En el evangelio de hoy se nos habla del nacimiento de Juan. Como veíamos el otro día le acompaña la alegría: “se enteraron sus vecinos y parientes de que el Señor le había hecho una gran misericordia, y se alegraban con ella”. El mismo nacimiento de Juan es como una profecía del desierto que florecerá, pues nace de una mujer hasta entonces estéril. Si todo hijo es un don de Dios, en Juan Dios lo ha señalado de una manera especial pues, incluso su nombre, le fue indicado a sus padres mediante un ángel. Hay quienes dicen que Juan significa el que es fiel a Dios. San Beda dice que significa “el que es pura gracia del Señor” y Orígenes indica que el nombre se ha de entender como “el que manifiesta a Dios”. Al final todos nos remiten a lo mismo, pues la gracia señala a quien lo da y el que es fiel siempre lo es a alguien y por tanto da testimonio de él. San Juan Pablo II, a su vez, dijo: “El mismo Dios, por mediación de su ángel, había dado este nombre que en hebreo significa Dios es favorable”. De alguna manera se nos indica, en todas esas interpretaciones, que Juan siempre va a señalar a Cristo, va a ser signo de la misericordia de Dios.

La primera lectura, del profeta Malaquías, señala la misión que Juan ha de realizar: “voy a enviar a mi mensajero para que prepare el camino ante mí”. Juan es el amigo que prepara el camino al amigo. Es el amigo que no encierra con el afecto a la persona que ama, sino que lo ama en el corazón del amigo y por eso quiere que el amor de su amigo llegue a todos los hombres. Juan ama el amor de Jesús. Ese amor que le va a llevar a dar su vida por todos los hombres. Que profundidad en las palabras de Juan, que unidad de corazón, cuando lo señalará diciendo “este es el Cordero de Dios que quita el pecado del mundo”. Juan nos enseña a amar a Cristo en el amor de Cristo; a comprender de que manera Cristo nos ama.

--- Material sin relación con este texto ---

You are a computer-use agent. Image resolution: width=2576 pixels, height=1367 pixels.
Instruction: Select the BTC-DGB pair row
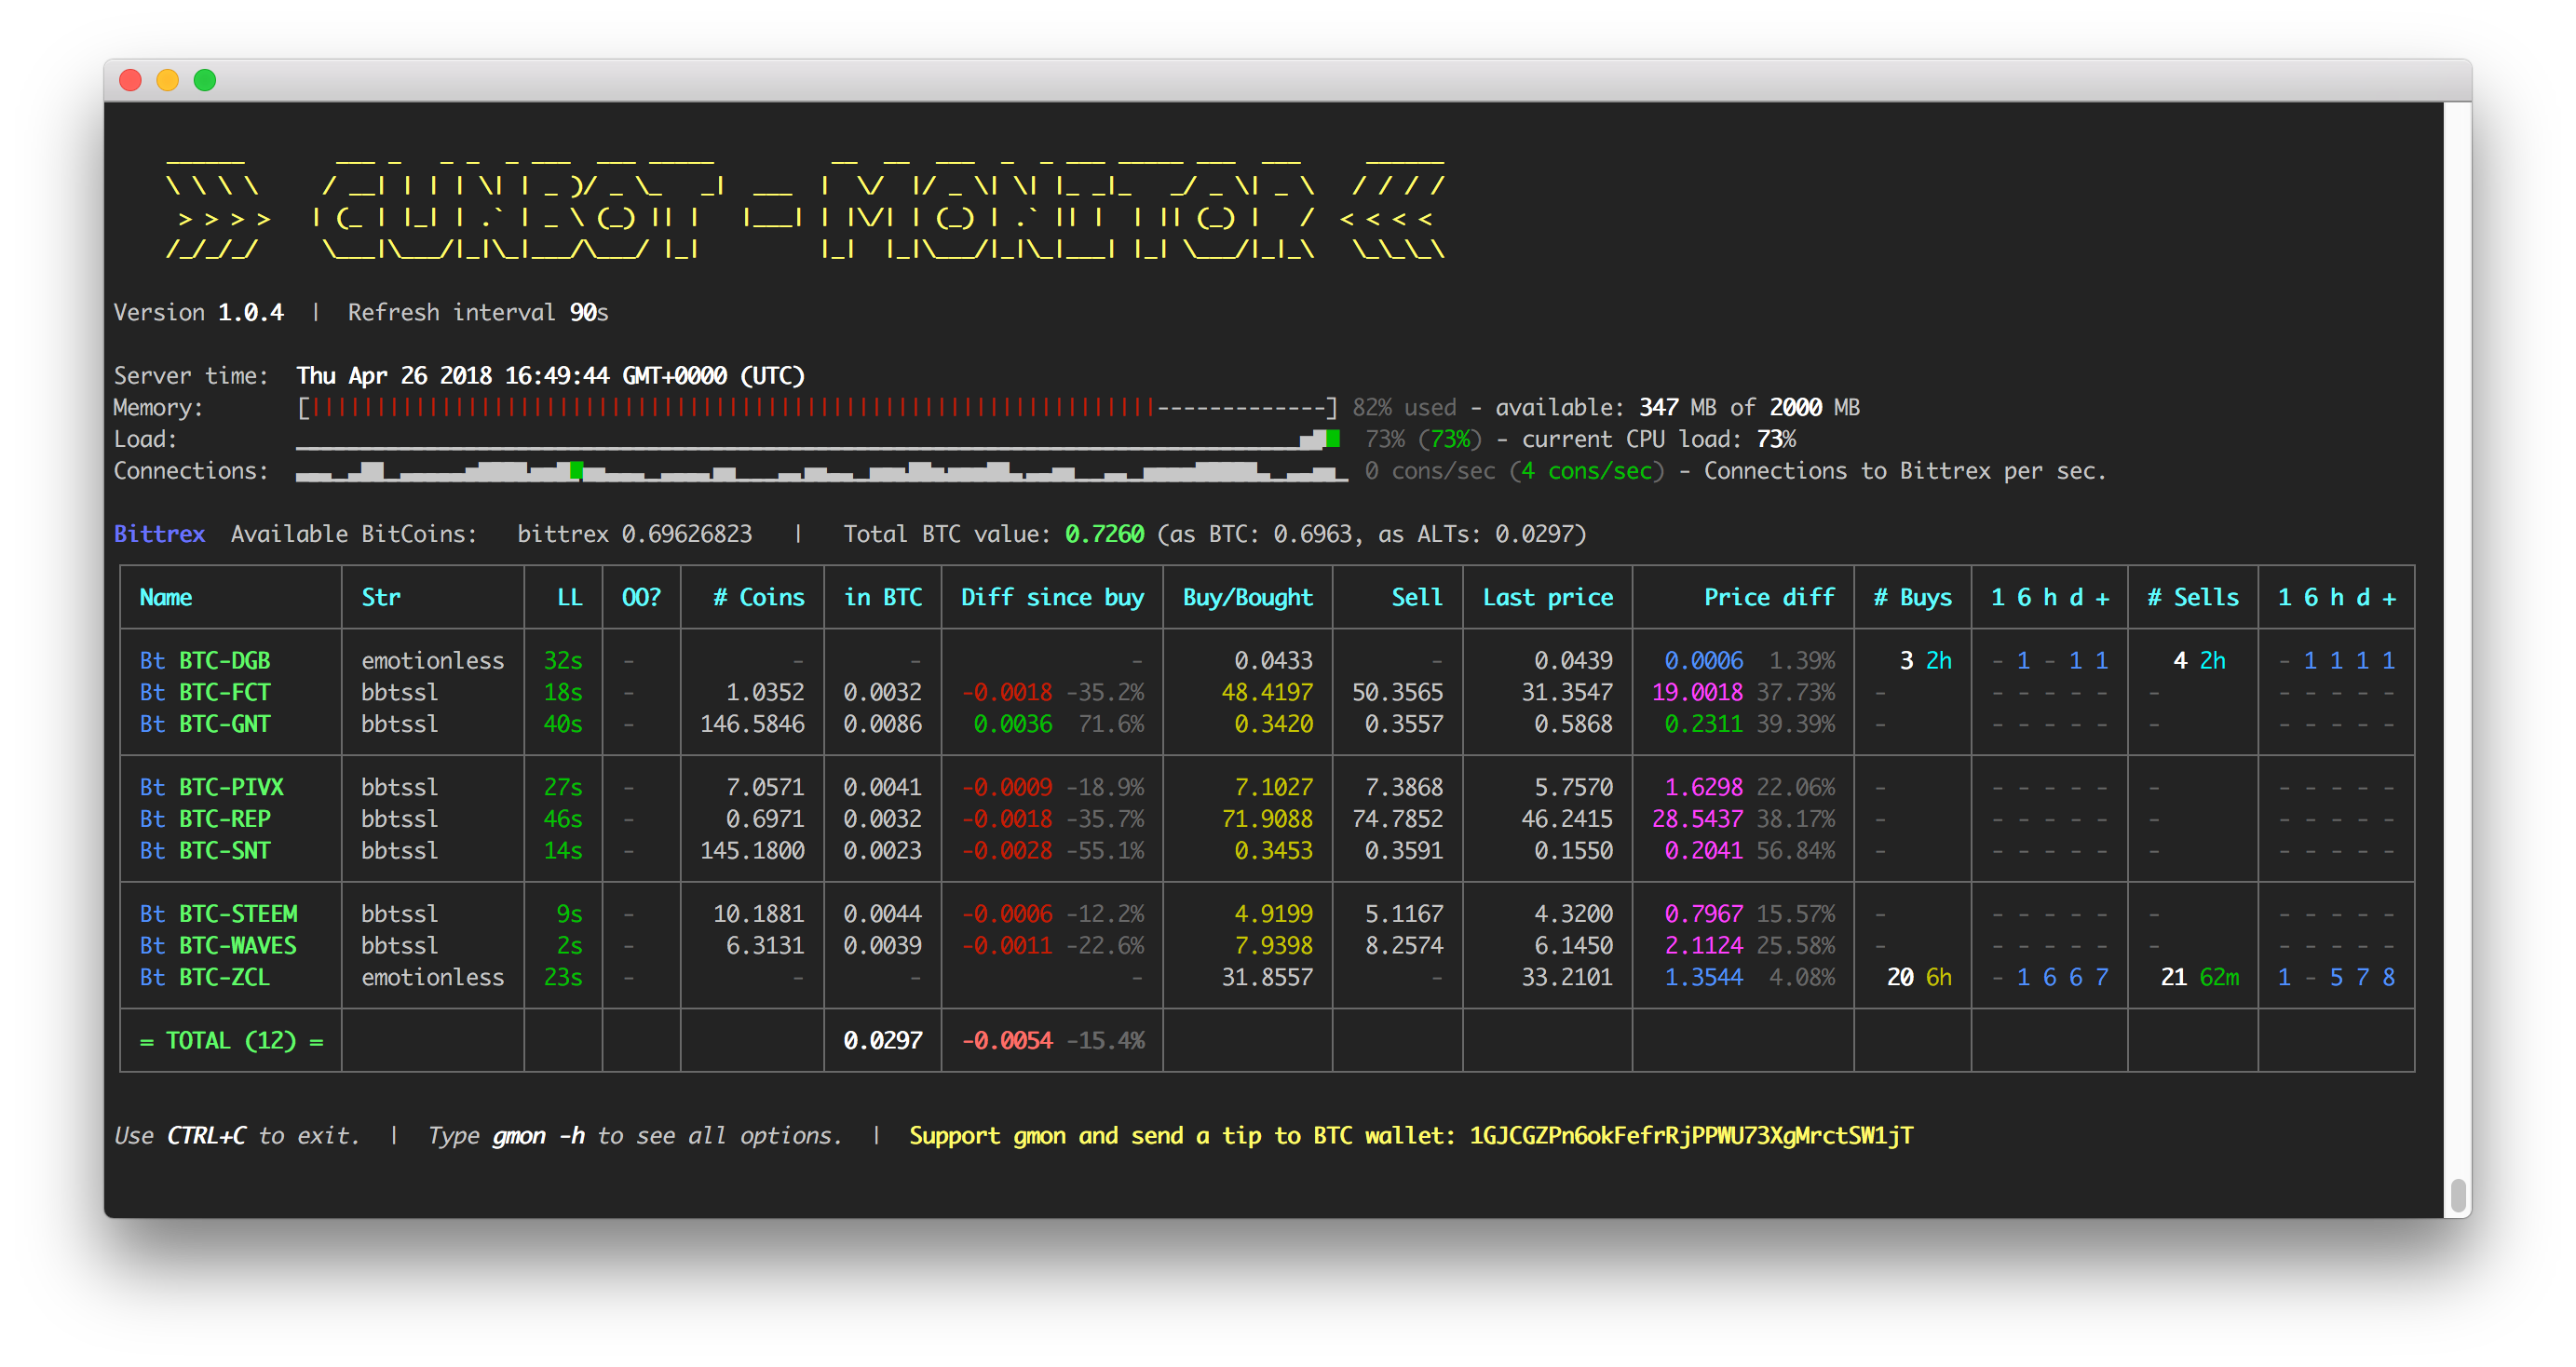tap(224, 660)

Esto nos lleva a darnos cuenta de otra cosa. Entre Juan y Jesús no se interpone nada. A nosotros nos sucede que a veces, en nuestro amor a Dios, se interpone aquella obra que llevamos a cabo (nuestra parroquia, nuestro colegio, hospital, nuestra obra pequeña o grande). No es que no esté bien amar todo eso. Pero mirémoslo desde Juan el Bautista. En él aprendemos a amar a Cristo porque es Cristo. Y, desde ahí amar lo que ama el novio, que es la novia, que es la Iglesia, que es todo lo que surge del Corazón traspasado de Cristo.

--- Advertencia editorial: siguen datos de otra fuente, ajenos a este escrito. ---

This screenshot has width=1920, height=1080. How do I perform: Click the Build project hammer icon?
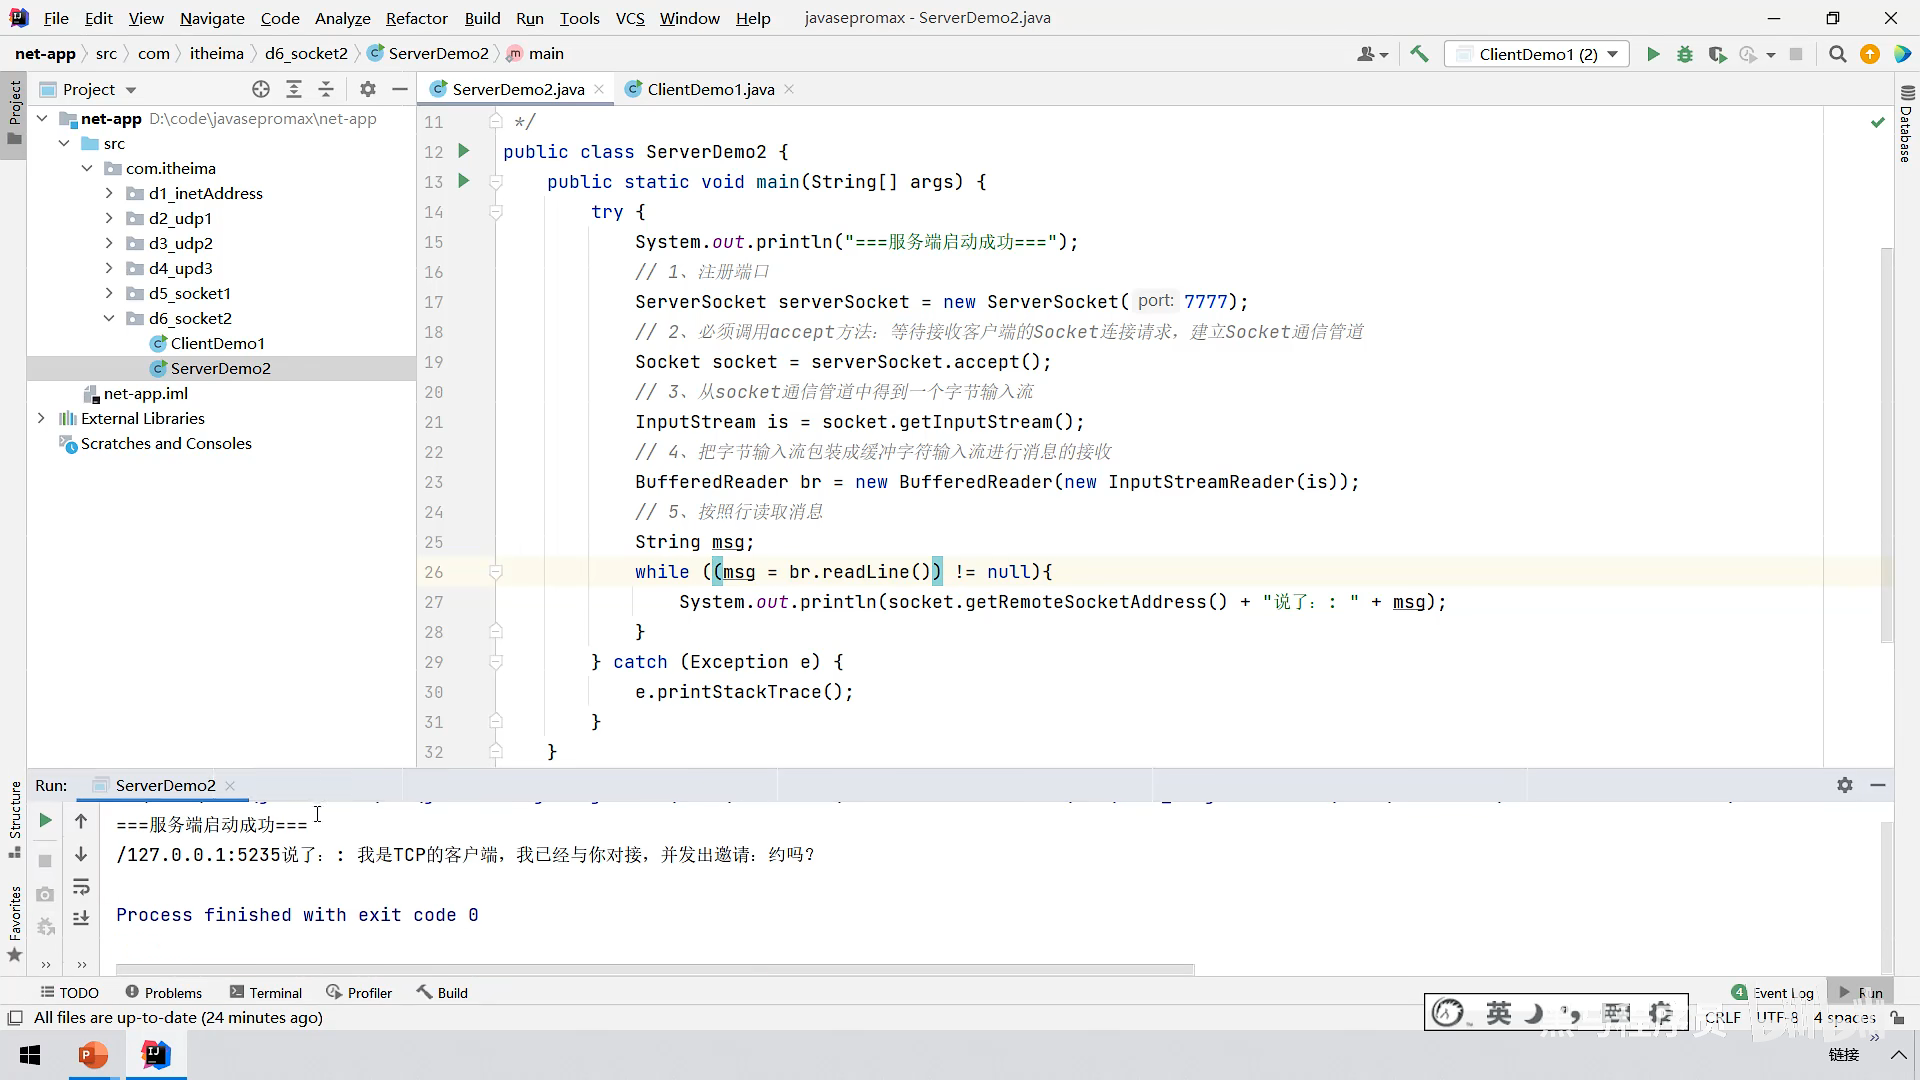click(x=1419, y=54)
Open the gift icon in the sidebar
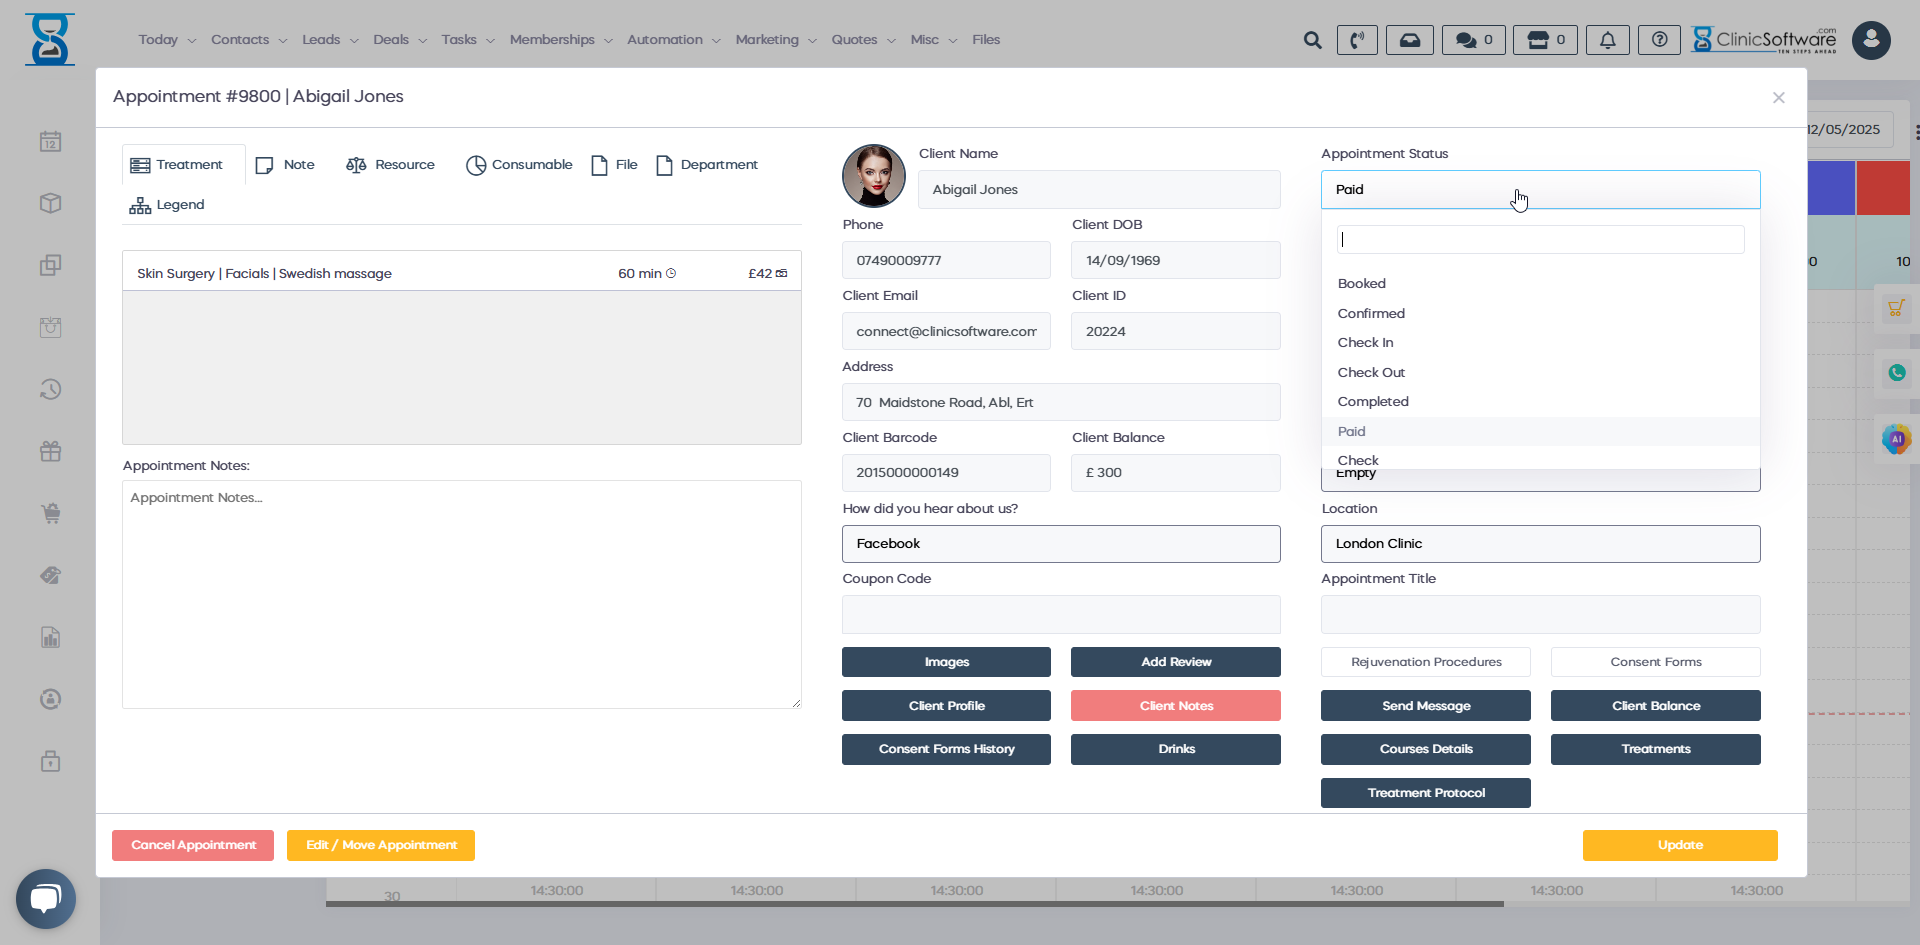Viewport: 1920px width, 945px height. click(49, 451)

Juan, bautizando, prefiguraba el nuevo bautismo que anunciaba (“os bautizará con Espíritu Santo y fuego”). Es decir, todas las obras de la gracia que salen de la fuente del amor de Cristo. Juan nos enseña a amar esa obra redentora. Nos coloca en la dimensión del Amor de Cristo que se abaja en la encarnación, en el bautismo, en la muerte y sepultura para liberarnos de la esclavitud del pecado.

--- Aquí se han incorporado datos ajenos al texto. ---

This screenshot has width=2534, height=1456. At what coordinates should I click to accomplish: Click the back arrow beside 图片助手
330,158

La sorpresa ante el nombre elegido para el niño, Juan en vez de Zacarías, nos permite una reflexión en la cercanía de la Navidad. No era el nombre esperado. Los mismos signos ocurridos alrededor de su nacimiento llevaron a los habitantes de aquella comarca a preguntarse “¿qué será de este niño?”. Ningún padre debería reducir el horizonte de sus hijos a su propia perspectiva. Tampoco nosotros debemos vernos sólo bajo nuestras capacidades o ilusiones. El nombre de cada uno de va vinculado al del Emanuel, Dios-con-nosotros. Pidámosle a Juan que sepamos comprendernos en esa unión con Cristo. ¡Qué hermoso pensar que nos pusieron el nombre en el momento del bautismo! Sólo en Cristo llegamos a comprendernos verdaderamente y a comprender nuestra vocación. Que san Juan Bautista nos acompañe en nuestro camino hacia Belén.